The Quotable Walt Disney (Disney Editions Deluxe)
Diamantino De Sousa, MBA
Chief Information Officer - Directeur des Technologies de l'Information
Just discovered this amazing book of Quotes from Walt Disney compiled by Dave Smith.
Walt Disney's animated characters moved across the silver screen with the grace of fine actors. His vision revolutionized everything from television to theme parks. But this book is perhaps the preeminent aspect of his legacy his philosophies and his dreams.
Each anecdote lends sometimes simple, sometimes profound observations on life and all of its triumphs and defeats. The quotes in this charming volume range from the well known to the obscure. Within the pages of Quotable Walt Disney are anecdotes that not only teach important lessons but also illuminate one of America's greatest creative geniuses. It is the perfect book to uplift, enlighten, and inspire.
“Because the eye is the most sensitive and dependable of our sense organs, the motion picture offers the widest, direct avenue to our emotions.
Whereas the still picture can suggest only a fragment of fact or fiction, the cartoon-in-motion is without limit in communicating ideas, events, and human relations.”
“The motion picture has become a necessity of life, a part of our balanced existence. It is not a negligible luxury. People are always going to demand and enjoy movies in the theater. Perhaps not as exclusively as they did when public amusements were more limited. Patronage will depend more than ever upon what we put on the screen. And especially on how well we understand the needs and desires of our younger customers. For their favor we must compete as never before.”
“The business has grown continuously through these years, although at times the road was rocky. But I don’t know of any other entertainment medium that can give to the millions of families the world over more value than the motion picture.”
“Nothing in a lifetime of picture making has been more exciting and personally satisfactory than delving into the wonders, the mysteries, the magnificent commonplaces of life around us and passing them on via the screen.”
“‘Well, in order to crack the field,’ I said, ‘I’ve got to get something a little unique, you see.’ Now, they had the clown out of the inkwell who played with the live people. So [with the Alice Comedies] I reversed it. I took the live person and put him into the cartoon field. I said, ‘That’s a new twist.’ And it sold. I was surprised myself.”
“People still think of me as a cartoonist, but the only thing I lift a pen or pencil for these days is to sign a contract, a check, or an autograph.”
“Speaking for the one field which I feel definitely qualified to comment on, I fully believe the animated picture will emerge as one of the greatest mediums, not only of entertainment but also of education.”

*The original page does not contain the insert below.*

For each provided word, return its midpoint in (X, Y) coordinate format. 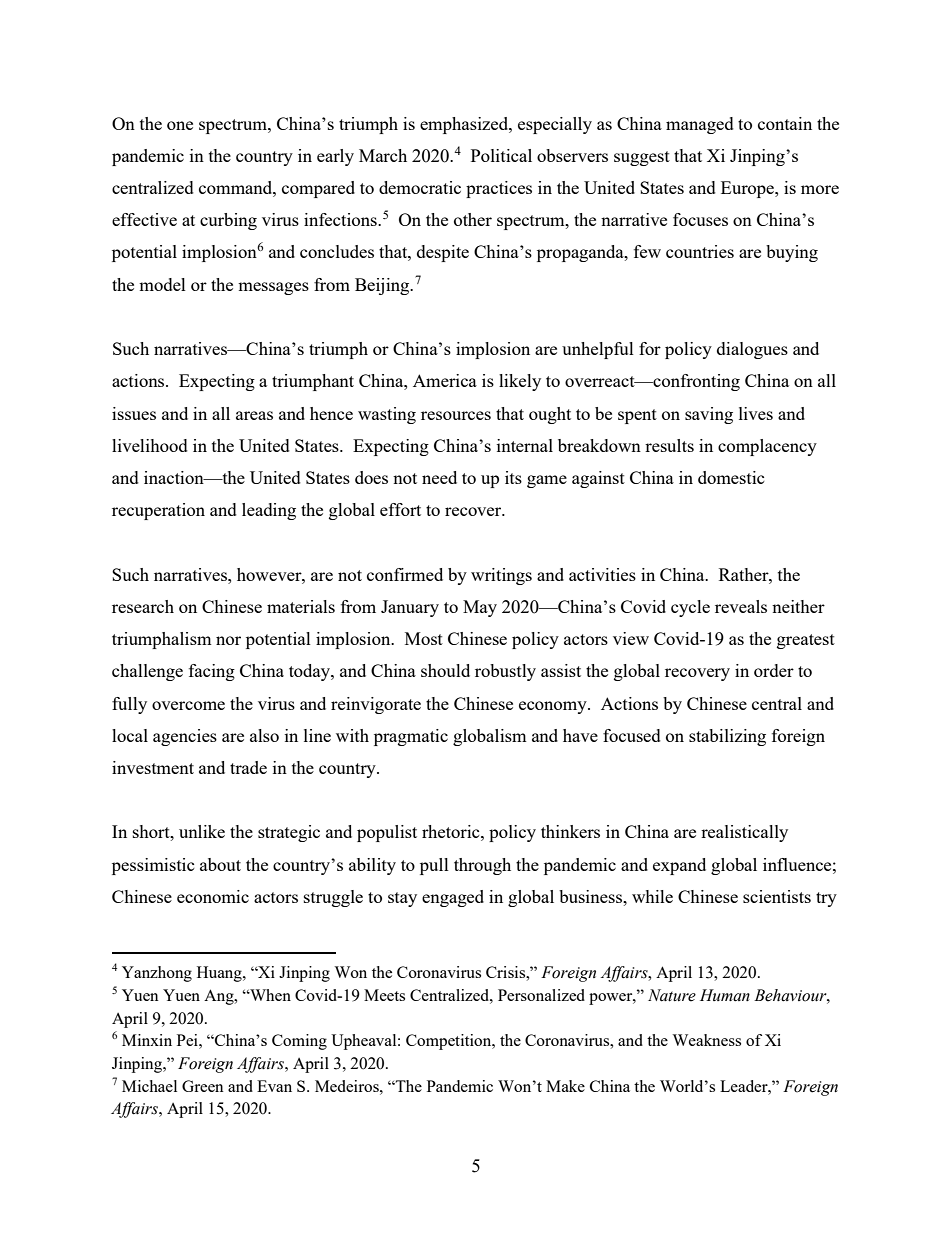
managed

“Cartoon animation offers a medium of storytelling and visual entertainment, which can bring pleasure and information to people of all ages everywhere in the world.”
“I started, actually, to make my first animated cartoon in 1920. Of course, they were very crude things then and I used sort of little puppet things.”

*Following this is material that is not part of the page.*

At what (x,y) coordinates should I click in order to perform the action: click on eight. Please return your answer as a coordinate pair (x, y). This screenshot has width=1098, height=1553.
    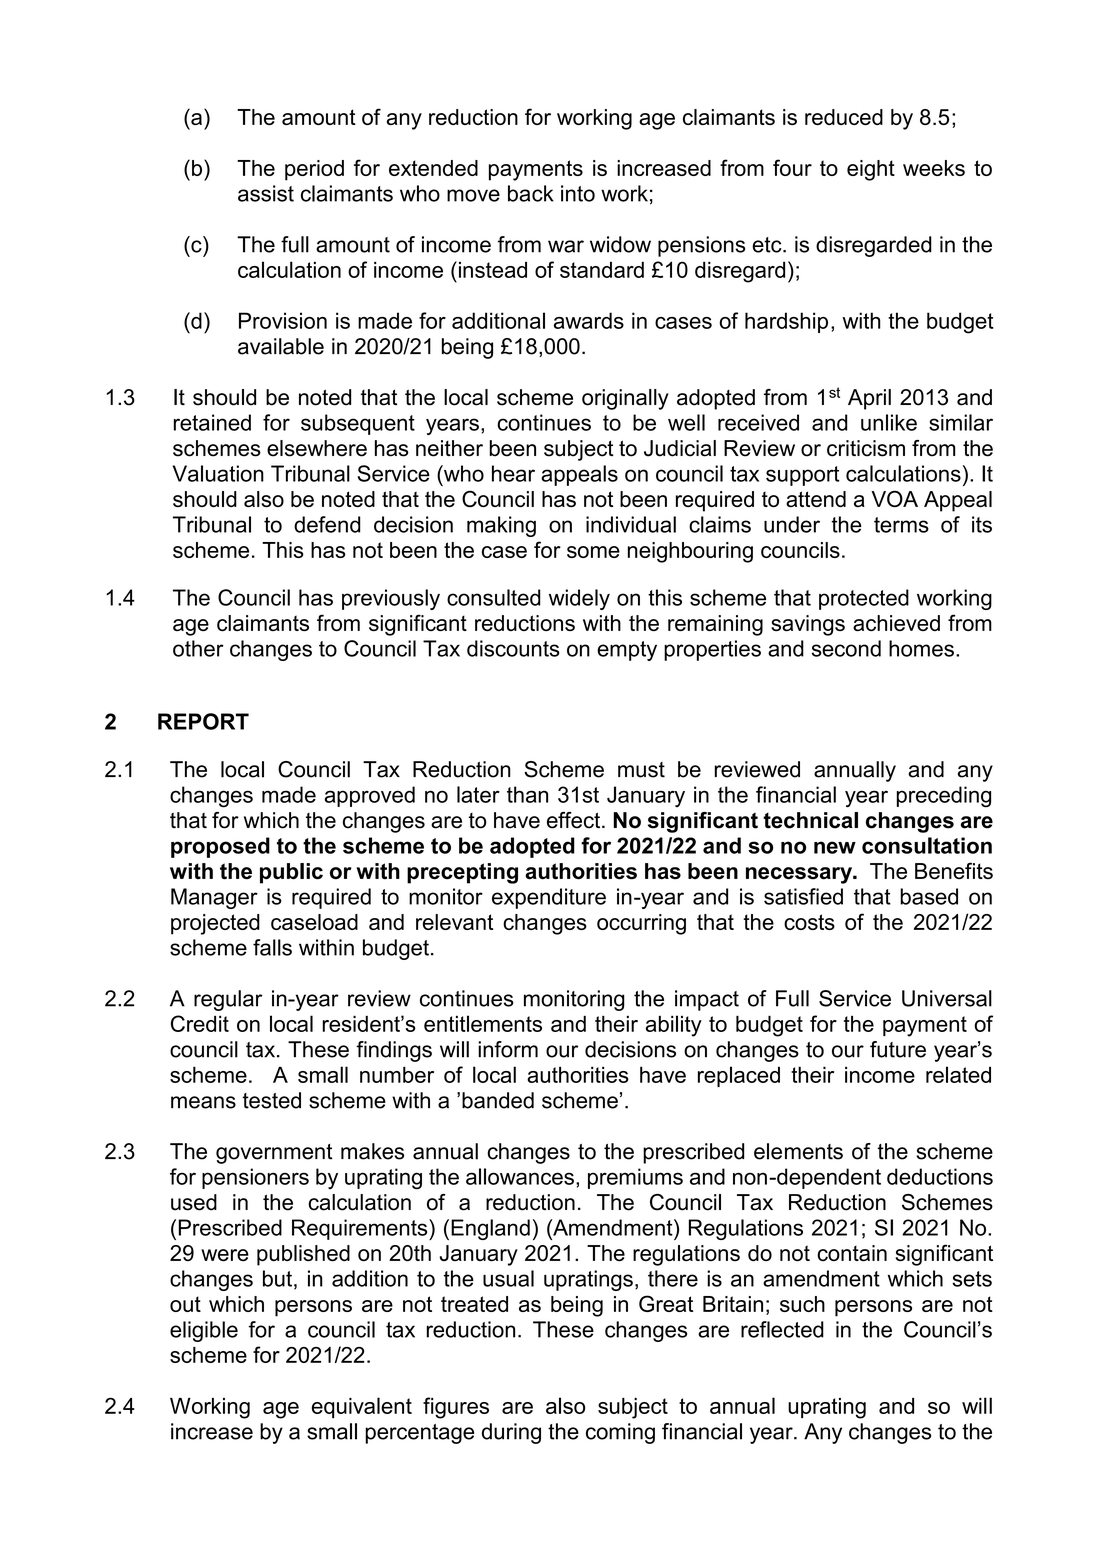
    Looking at the image, I should click on (871, 170).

“The life and ventures of Mickey Mouse have been closely bound up with my own personal and professional life. It is understandable that I should have sentimental attachment for the little personage who played so big a part in the course of Disney Productions and has been so happily accepted as an amusing friend wherever films are shown around the world. He still speaks for me and I still speak for him.”
“When people laugh at Mickey Mouse it’s because he’s so human; and that is the secret of his popularity.”
“We felt that the public, and especially the children, like animals that are cute and little. I think we are rather indebted to Charlie Chaplin for the idea. We wanted something appealing, and we thought of a tiny bit of a mouse that would have something of the wistfulness of Chaplin—a little fellow trying to do the best he could.”
“I only hope that we never lose sight of one thing that it was all started by a mouse.”
“When we opened Disneyland, a lot of people got the impression that it was a get-rich-quick thing, but they didn’t realize that behind Disneyland was this great organization that I built here at the Studio, and they all got into it and we were doing it because we loved to do it.”
“Disneyland is a thing that I can keep molding and shaping. It’s a three-dimensional thing to play with. But when I say, ‘play with it,’ I don’t mean that. Everything I do I keep a practical eye toward its appeal to the public.”
“Disneyland would be a world of Americans, past and present, seen through the eyes of my imagination—a place of warmth and nostalgia, of illusion and color and delight.”
“When I started on Disneyland, my wife used to say, ‘But why do you want to build an amusement park? They’re so dirty.’ I told her that was just the point mine wouldn’t be.”